= Task objective =
Transcribe every line from the one containing "You are a GUI" through the end of the records below, exactly, but not the pictures.

╭─ Records for the exercise

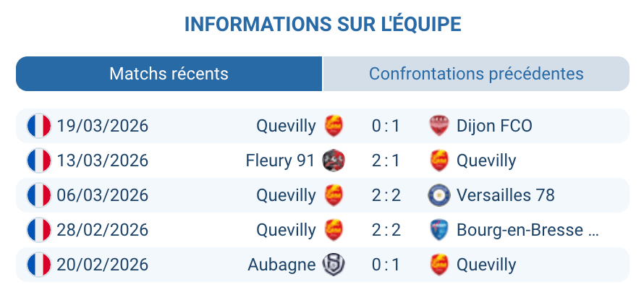Click the Dijon FCO club crest

438,126
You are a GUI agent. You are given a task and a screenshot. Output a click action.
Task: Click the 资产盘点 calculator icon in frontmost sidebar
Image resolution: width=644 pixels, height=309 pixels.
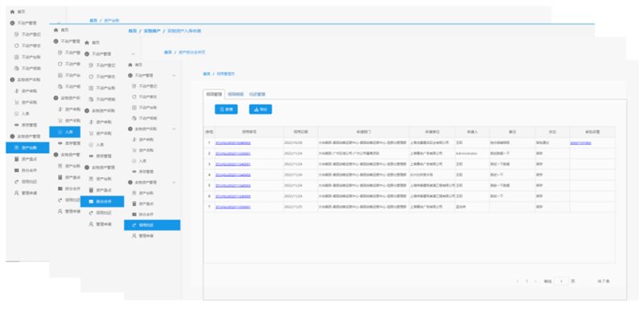point(134,204)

╰─

= Finished task =
You are a GUI agent. You are given a task and a screenshot. Output a click action.
Task: Click the 资产盘点 calculator icon in frontmost sidebar
Image resolution: width=644 pixels, height=309 pixels.
point(134,204)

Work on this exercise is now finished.